◆ **Problem description**:
The result should be a full, exact repeat of the entries, free of pictures.

:: Records provided

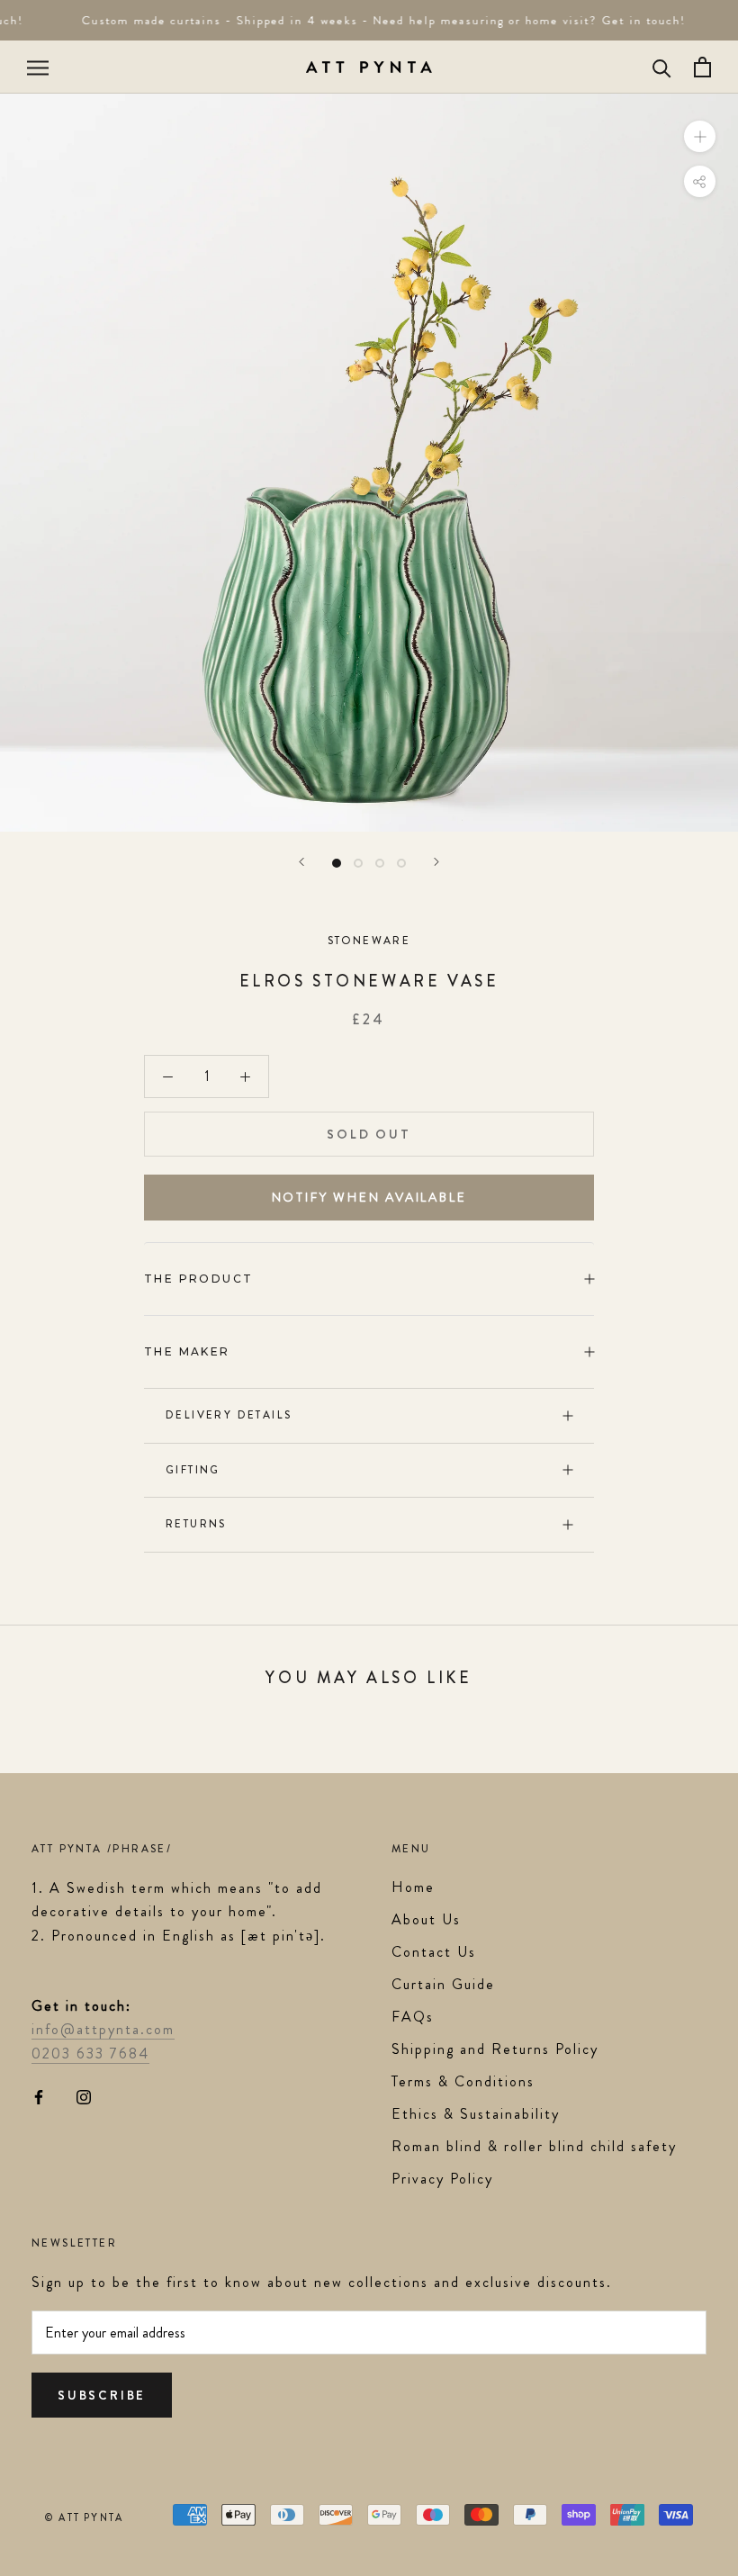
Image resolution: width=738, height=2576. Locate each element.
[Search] (661, 67)
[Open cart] (702, 67)
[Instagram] (83, 2095)
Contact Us (434, 1951)
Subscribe (102, 2395)
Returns (196, 1524)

::::

◆ **Result of this exercise**:
Image resolution: width=738, height=2576. Locate each element.
[Search] (661, 67)
[Open cart] (702, 67)
[Instagram] (83, 2095)
Contact Us (434, 1951)
Subscribe (102, 2395)
Returns (196, 1524)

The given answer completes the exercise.